Computer Design Tool to Unleash the Potential of Future Composite Materials

NASA has hired commercial software company AnalySwift LLC for the second time in a year to provide a design tool for adaptable composites and hybrid system materials.

Computer Design Tool to Unleash the Potential of Future Composite Materials

Wenbin Yu, professor in Purdue University’s School of Aeronautics and Astronautics, will be the primary investigator on a project to create a computer tool to design tailorable composites and hybrid material systems for space applications. NASA has awarded commercial software provider AnalySwift LLC with a 13-month, $156,490 Phase I STTR contract for the research. Image Credit: Wenbin Yu

The dedicated project “Tool for Thermomechanical Design of Tailorable Composites and Hybrid System Materials” is covered by the 13-month, $156,490 Phase I Small Business Technology Transfer (STTR) contract.

The research will be carried out at AnalySwift, Purdue University’s School of Aeronautics and Astronautics, and the University of Texas at Arlington.
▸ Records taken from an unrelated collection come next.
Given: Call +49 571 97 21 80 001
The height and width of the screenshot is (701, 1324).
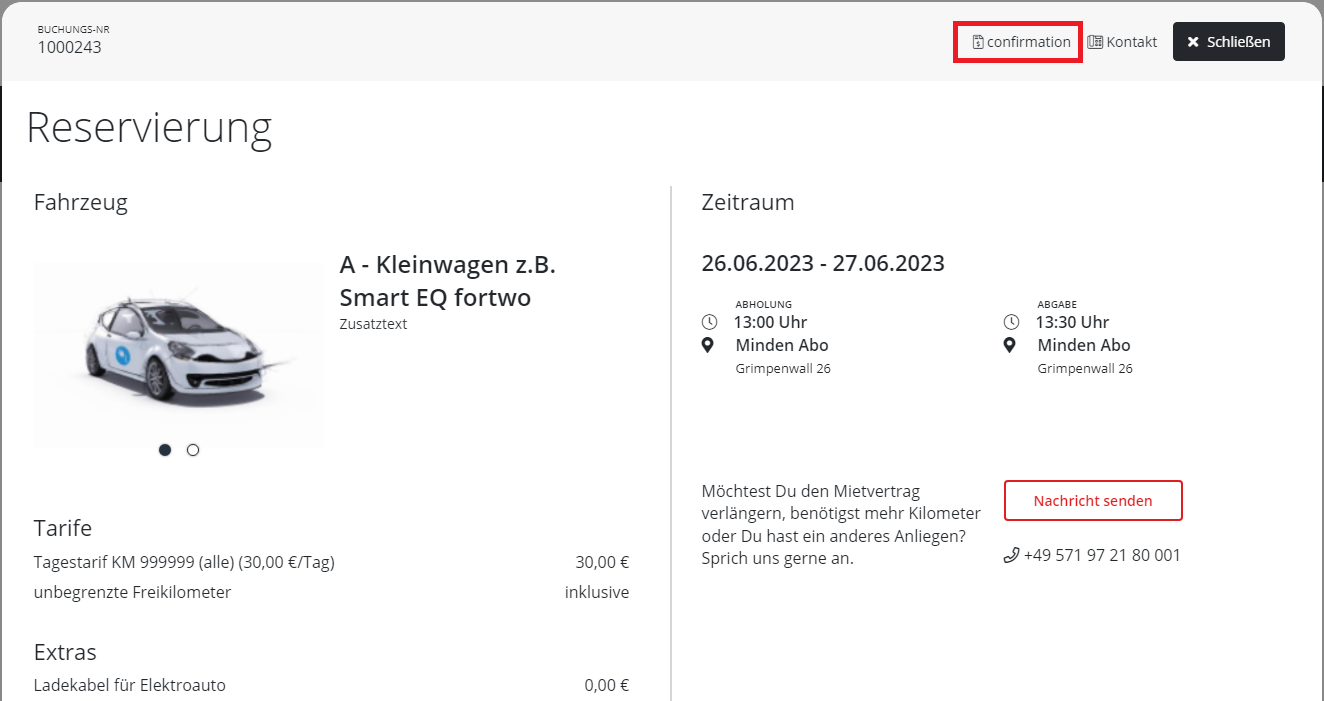Looking at the screenshot, I should [x=1101, y=555].
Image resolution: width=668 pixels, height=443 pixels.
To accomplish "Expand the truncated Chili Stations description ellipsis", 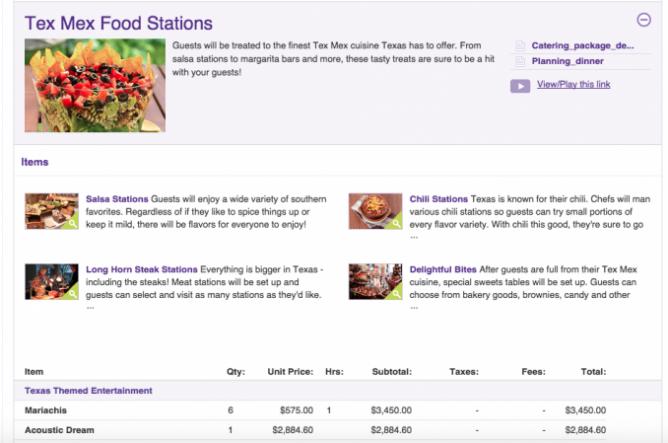I will tap(414, 237).
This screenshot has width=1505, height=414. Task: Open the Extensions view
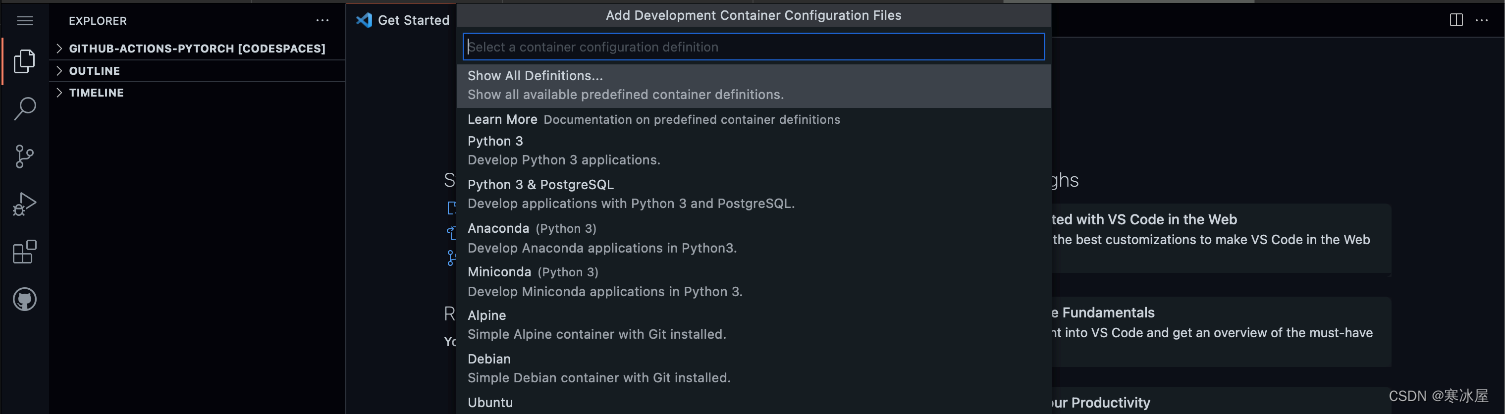25,252
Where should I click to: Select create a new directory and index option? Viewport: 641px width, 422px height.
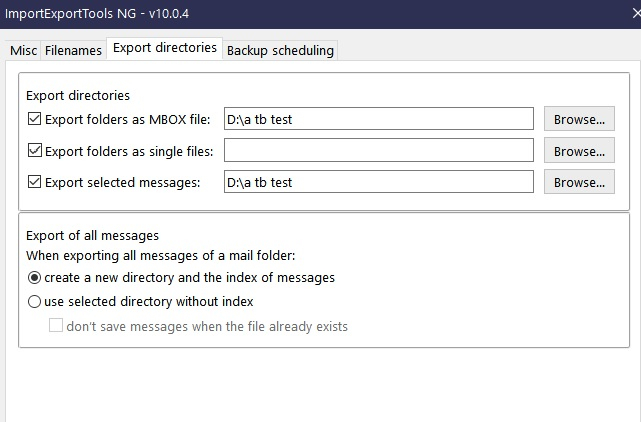click(x=35, y=277)
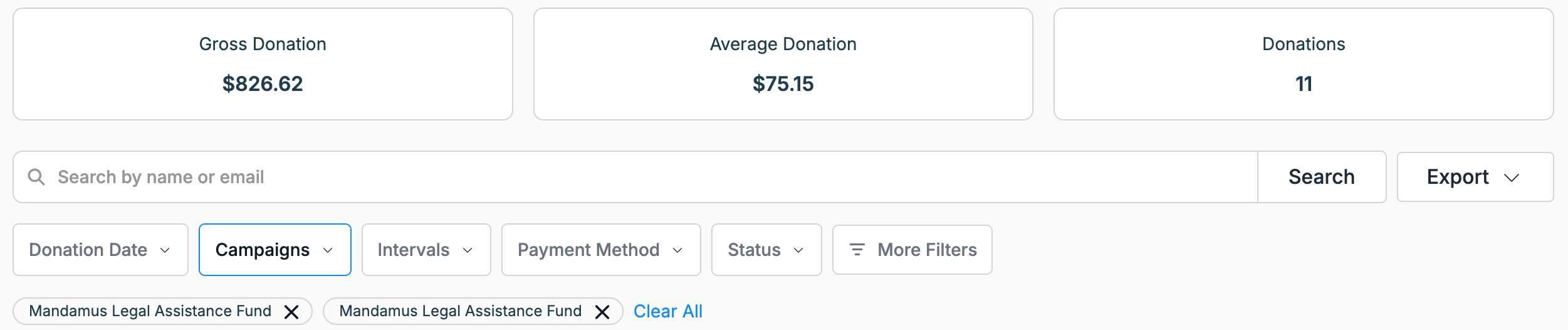Open the Donation Date filter dropdown
The image size is (1568, 330).
(100, 250)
The project’s CEO, Allan Wood, stated that AnalySwift would have created a productive, high-fidelity computer tool at the end of the project. Beyond the usual methods for conventional composites, it will be possible to design the materials accurately and thermomechanically.

This research will benefit NASA by exploiting the full potential of tailorable composites and hybrid material systems. They can endow lightweight space structures with reduced thermal sensitivity while retaining their strength and stiffness.

Allan Wood, President and Chief Executive Officer, AnalySwift

Wood added, “Applications of interest to NASA include light-weighting exploration vehicles, space habitats, and other space hardware, as well as enabling challenging performance characteristics.

Designing tailorable composites and hybrid materials systems poses four problems in comparison to traditional materials, according to Wenbin Yu, Professor at the School of Aeronautics and Astronautics at Purdue:

  • The orientation of their curved and/or broken fibers differs depending on the region
  • Their strength and stiffness differ by in-plane location
  • They link structural design with material design owing to their location-dependent strength and stiffness
  • They can be produced by combining the use of various matrices, short and/or continuous fiber reinforcements, and metallic alloys

According to Wood, two key design tool-related technical obstacles are preventing the full use of hybrid material systems and tailorable composites.

First, most tools are based on a theory and rules that rely on assumptions applicable to conventional materials. There is a need for advanced design models capable of accurately modeling tailorable composites and hybrid system materials without ad hoc assumptions,” stated Wood.

He further added, “Second, most works are aimed at solving simple problems involving idealistic structures, which result in special-purpose codes. There is a need for theories and codes that are ready to be integrated into third-party commercial codes like MSC Patran, NASTRAN, and Abaqus for the design of real structures composed of these next-generation materials.

Yu will serve as the main researcher in the study to develop the new design tool. Co-investigators will include Liang Zhang from AnalySwift and Xin Liu from the University of Texas at Arlington.

The final design tool will be broadly applicable to various NASA uses, including lightweight structures for antennas, landers, rovers and solar arrays; airframe technology like a hybrid/blended wing body; and highly fatigue- and damage-tolerant structures for vertical lift aircraft.

Wenbin Yu, Professor, School of Aeronautics and Astronautics, Purdue University

Yu stated, “The STTR contract from NASA will bring us from ideation to a final, government-endorsed tool quicker than other contracts or investments would support.

Through the Purdue Research Foundation Office of Technology Commercialization, AnalySwift obtains intellectual property rights from Purdue University.